Monday, December 8, 2008

The Razor's Edge

sg
The Razor's Edge, by W. Somerset Maugham, is my favorite book. I've read it about twenty times, which is nineteen times more than I've ever read any other novel (with the exception of Lost Horizon, which I've read 2-3 times).

I don't even remember what made me first want to read it, because I have never been a big reader of fiction. Non-fiction, history, sociology, biographies: those I can devour with barely any knowledge on the subject. But for some reason, novels have always been a tough slog for me.


But for whatever reason, The Razor's Edge spoke to me in a way no other book ever has, and eventually I started collecting different editions of it (an idea I first heard of from the recently-late and always-great Forrest J. Ackerman, who owned something like five hundred different editions of Frankenstein). I own hardcover editions, paperbacks, movie tie-in versions, one made for soldiers in WW II (reformatted so it could more easily carried in a back pocket), even one entirely in Hebrew! (I haven't read that one yet)

Every so often, when I get in the mood to read it again, I go on eBay and see if I can find yet another edition I don't have. And once again I found one, a British edition with a different cover on sale for only a couple of bucks. A few clicks later...

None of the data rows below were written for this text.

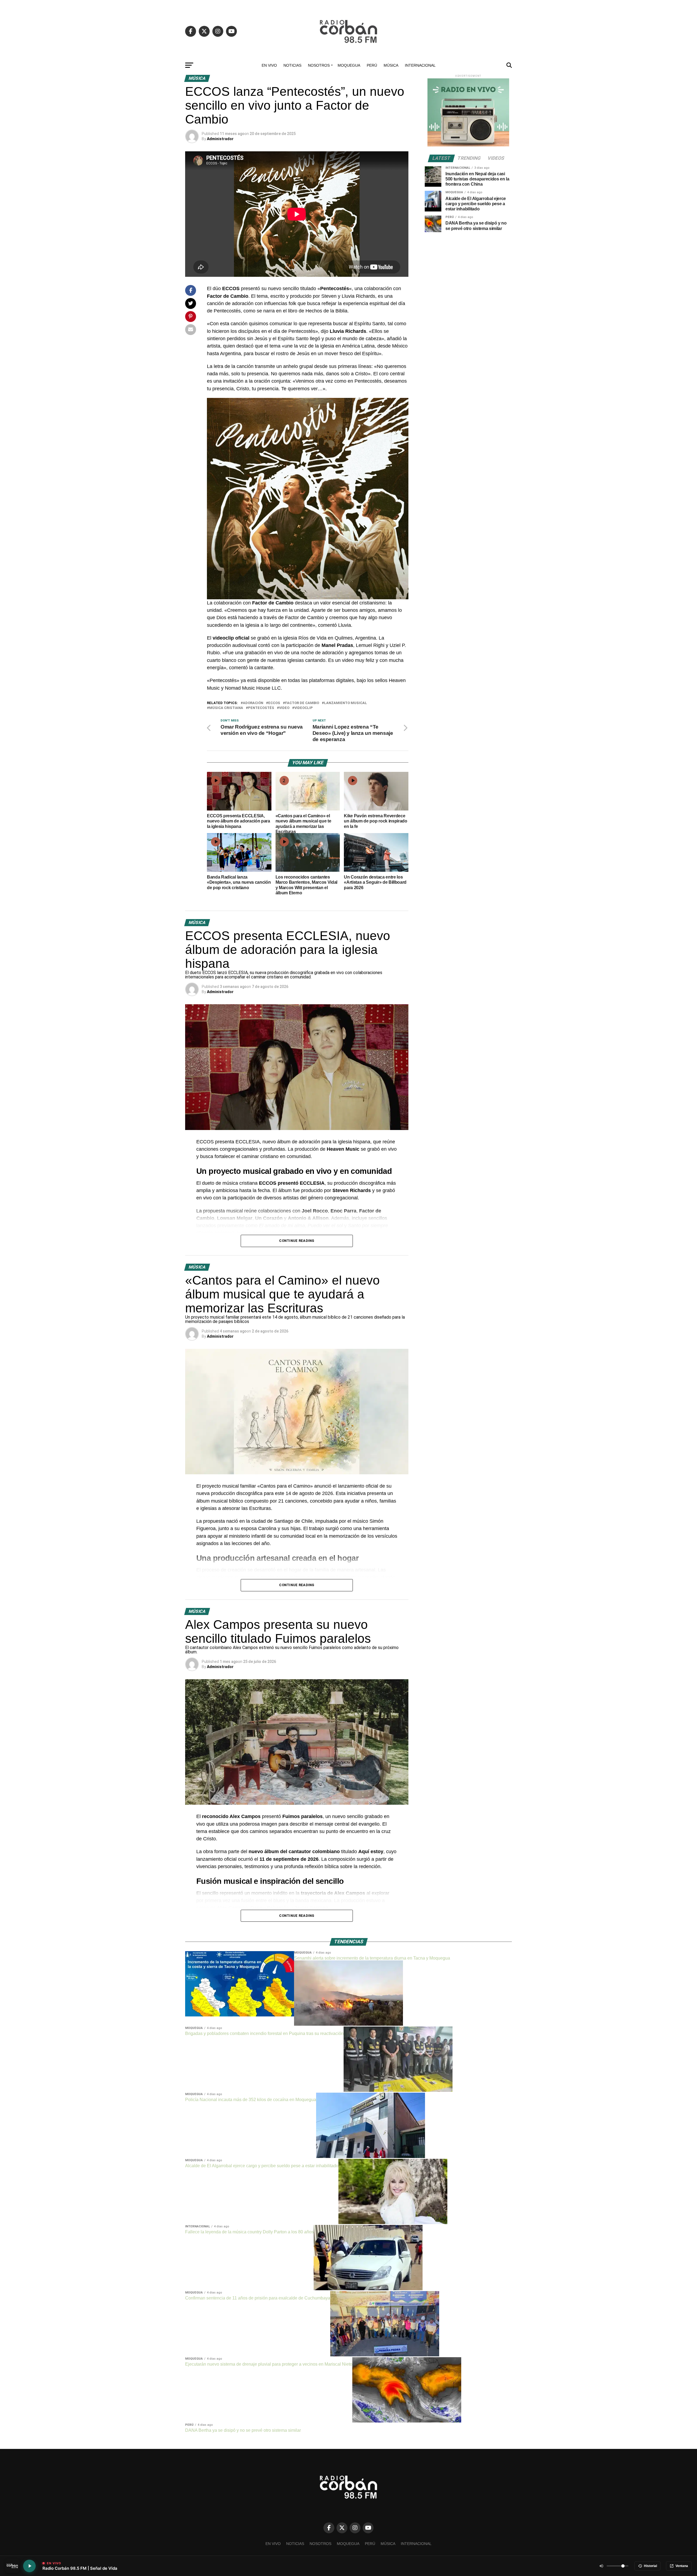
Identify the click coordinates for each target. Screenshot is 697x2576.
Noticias (292, 65)
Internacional (420, 65)
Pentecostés (261, 708)
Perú (372, 65)
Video (284, 708)
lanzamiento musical (345, 703)
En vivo (269, 65)
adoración (253, 703)
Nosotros (319, 65)
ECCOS (274, 703)
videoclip (303, 708)
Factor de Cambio (302, 703)
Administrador (220, 139)
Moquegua (349, 65)
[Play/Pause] (29, 2566)
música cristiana (226, 708)
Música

Which brings me to the piece above (way above--jeez, I'm talking a lot here), where I imagined what would I do if I had the chance to design a cover for the book.

I tried several different takes on this basic theme, and eventually I settled on this, simple and clean, with the addition of the book's epigram ("The sharp edge of a razor is difficult to pass over; thus the wise say the path to Salvation is hard.")

At first, I had the blue boxes stretched all the way off the edges of the picture, but then I saw that it made it look more like water, and that the man walking was walking on water, which of course brought up all kinds of inappropriate associations (the book even features a part ultimately dismissing that particular kind of miracle), so I had to reign the colors back in a bit, which I think ends up looking better anyway.

I'm almost done my latest read through of the book, and who knows? Maybe some day, if the stars align, the book's publisher will want to put a new edition, and need a new cover for it...


2 comments:

Craig Zablo said...

Thanks for the thoughtful post and excellent art. I especially liked...

"Every so often, when I get in the mood to read it again, I go on eBay and see if I can find yet another edition I don't have."

What a cool idea!

Zoe Nicholson said...

20. It is so worthy of 20. And we are the better for it.
May I suggest Hesse's Journey to the East? it is in the ballpark.